HD DVD supporters last week alleged Blu-ray Disc's chosen copy-protection scheme could introduce "playability and reliability issues for consumers".
They also slammed movie studio Twentieth Century Fox's claim that Blu-ray Disc is the most secure of the two next-generation optical disc formats as "surprising and misleading".
The comment follows Fox's announcement that its Fox Home Entertainment subsidiary will release content on BD. Fox joined the Blu-ray Disc Association (BDA) last October, but only now has its home video wing formally committed itself to the format.
Fox provided a list of some of the highlights of its film and TV libraries, the implication being titles such as Die Hard, Alien, Moulin Rouge, The Sound of Music, All About Eve, The Simpsons, 24, X-Files and Lost in Space will becoming to BD in due course, though Fox did not say so explicitly.

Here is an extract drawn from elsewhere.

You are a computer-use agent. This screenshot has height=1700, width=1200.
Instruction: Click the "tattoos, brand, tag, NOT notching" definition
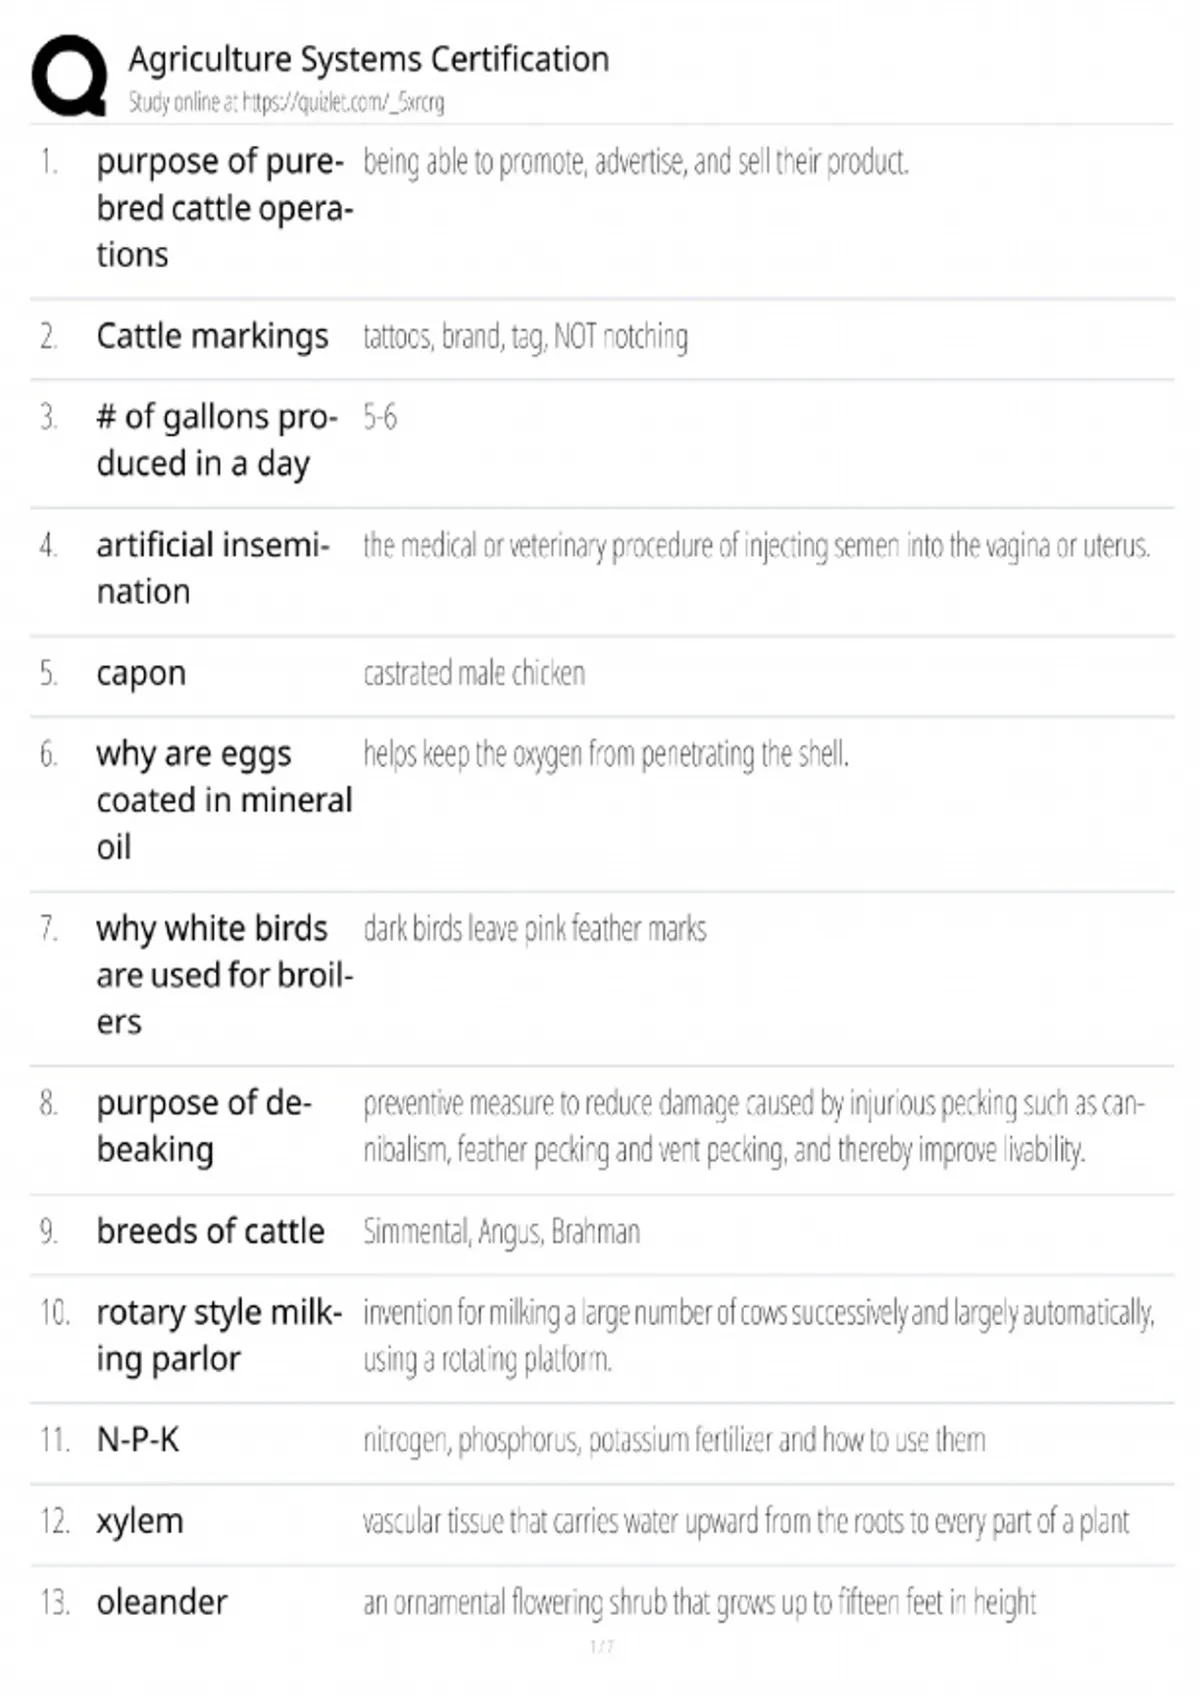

Nor did it say when they will appear, noting only that titles will be available when "Blu-ray hardware launches in North America, Japan, and Europe". At this stage, it's not clear when that will be.
Here's the contentious - for the HD DVD camp, at least - part: "Fox's commitment to publish on Blu-ray is a direct result of the organisation's recent adoption of copyright protection measures, including renewable security, that address the needs and concerns of the studio and the entire Hollywood community."
And: "Blu-ray also features the most advanced copy protection."
Rubbish, say HD DVD supporters. "The content protection system of HD DVD provides an equivalent level of security as the system advocated by Fox for Blu-ray," an HD DVD Promotion Group spokeswoman told The Register.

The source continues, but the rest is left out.